Conservatives swarm D.C., urging a House GOP immigration bill

WASHINGTON - For the business group from Utah, the lobbying blitz started well before its plane touched down in the nation’s capital.

Heading to Washington to spend Tuesday urging House Republicans to take up a broad immigration overhaul, the team buttonholed several members of its state’s congressional delegation - Republican Sens. Orrin Hatch and Mike Lee,and Reps. Jim Matheson, a Democrat, and Chris Stewart, a Republican - as the lawmakers waited to board their flight Monday at the Salt Lake City airport.

“Our plea is to act now, do it now, lead,” Stan Lockhart, a former chairman of the Utah Republican Party, said in an interview Tuesday as he explained the group’s basic pitch. “Ask House leadership to lead and let’s pass what’s possible now.”

Randy Parker, chief executive of the Utah Farm Bureau Federation, chimed in: “They need to act now. That’s the bottom line.”

Lockhart and Parker are part of an unlikely coalition of business executives, evangelical groups and prominent conservatives coming together to urge House Republicans to put broad immigration legislation on the House floor, ideally before the end of the year.

On Tuesday, the coalition of more than 600 leaders from roughly 40 states descended on the Capitol for meetings with nearly 150 Republican lawmakers. They are largely taking aim at House Republicans who they think could support a broad immigration overhaul, including some sort of legal status for the 11 million illegal aliens in the country. The leaders are urging the lawmakers to take a more proactive role in pushing immigration legislation to a House vote.

“Our fly-in today is about moving votes on the Hill in support of reasonable immigration reform,” said Randel Johnson, the U.S. Chamber of Commerce’s senior vice president for immigration and labor issues, in a conference call with reporters. “I’m confident we’re going to move the ball forward.”

The event’s sponsors included the chamber of commerce; FWD.us, a political action group founded by Mark Zuckerberg, the creator of Facebook; the National Immigration Forum; and the Partnership for a New American Economy, which is led by Mayor Michael Bloomberg of New York, Rupert Murdoch and Bill Marriott Jr.

The effort kicked off in the morning with several panel discussions at the chamber of commerce, including one conversation in which the Bipartisan Policy Center, a nonprofit based in Washington, unveiled a new study that found that a broad immigration overhaul would help grow the economy.

Advocates then boarded buses to the Capitol.
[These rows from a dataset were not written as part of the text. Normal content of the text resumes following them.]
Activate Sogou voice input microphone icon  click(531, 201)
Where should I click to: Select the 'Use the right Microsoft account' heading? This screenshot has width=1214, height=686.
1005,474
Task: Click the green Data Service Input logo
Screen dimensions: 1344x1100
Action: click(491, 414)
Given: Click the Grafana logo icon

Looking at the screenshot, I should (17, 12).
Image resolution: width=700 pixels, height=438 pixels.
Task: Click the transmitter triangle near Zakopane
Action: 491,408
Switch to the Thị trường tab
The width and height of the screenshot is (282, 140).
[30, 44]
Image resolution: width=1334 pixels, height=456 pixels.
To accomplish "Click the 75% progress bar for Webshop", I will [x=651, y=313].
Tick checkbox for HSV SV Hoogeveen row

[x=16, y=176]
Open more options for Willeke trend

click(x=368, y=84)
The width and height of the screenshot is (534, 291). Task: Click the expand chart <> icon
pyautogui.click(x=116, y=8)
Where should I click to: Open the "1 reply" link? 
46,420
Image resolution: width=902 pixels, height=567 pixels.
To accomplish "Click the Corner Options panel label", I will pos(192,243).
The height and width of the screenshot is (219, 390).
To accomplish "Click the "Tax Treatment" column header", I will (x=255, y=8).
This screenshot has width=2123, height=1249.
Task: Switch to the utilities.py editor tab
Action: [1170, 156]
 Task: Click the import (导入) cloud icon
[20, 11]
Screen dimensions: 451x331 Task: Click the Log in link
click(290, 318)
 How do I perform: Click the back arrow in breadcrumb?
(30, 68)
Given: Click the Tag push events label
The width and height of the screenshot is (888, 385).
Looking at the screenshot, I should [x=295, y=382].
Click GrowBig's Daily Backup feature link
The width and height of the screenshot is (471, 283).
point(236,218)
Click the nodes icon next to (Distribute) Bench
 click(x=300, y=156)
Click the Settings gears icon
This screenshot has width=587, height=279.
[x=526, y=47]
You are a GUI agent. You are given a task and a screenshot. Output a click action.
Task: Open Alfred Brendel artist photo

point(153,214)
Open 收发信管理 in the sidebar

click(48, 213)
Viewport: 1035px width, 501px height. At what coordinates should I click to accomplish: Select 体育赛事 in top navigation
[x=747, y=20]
Members of the group from Utah said that while they believed most of their House lawmakers were largely supportive of at least some form of an immigration overhaul, their goal was to persuade them to get out in front on the issue.

“It’s one thing to be with us,” said Todd Bingham, president of the Utah Manufacturers Association. “It’s another to lead out and actually create dialogue and create discussion and tell leadership in the House that we’re not interested in waiting two years - we need to address this now.”

The push comes as conflicting messages continue to emerge from the immigration debate on Capitol Hill.

Sen. Marco Rubio, R-Fla., an author of the Senate-passed immigration bill that includes a path to citizenship for the illegal aliens already in the U.S., seemed to backpedal slightly Saturday.

His spokesman told Breitbart News, a conservative news outlet, that House conservatives should not fall for a “ruse” that could lead to one of their more narrow, piecemeal immigration bills being used as vehicle to enter a conference negotiation between the House and the Senate, from which a broader immigration bill could emerge.

“On the surface, the statement didn’t read well,” said Alberto Cardenas, chairman of the American Conservative Union, when asked about Rubio’s comments. “But maybe a good explanation from him will be persuasive, so I’m going to hold judgment.”

Alex Conant, a spokesman for Rubio, said that the senator was not backing away from his support for the Senate bill, but simply reflecting the political reality in the Republican-controlled House, where many conservatives refuse to support any immigration bill because they fear that it could be used as a “Trojan horse” and lead to amnesty.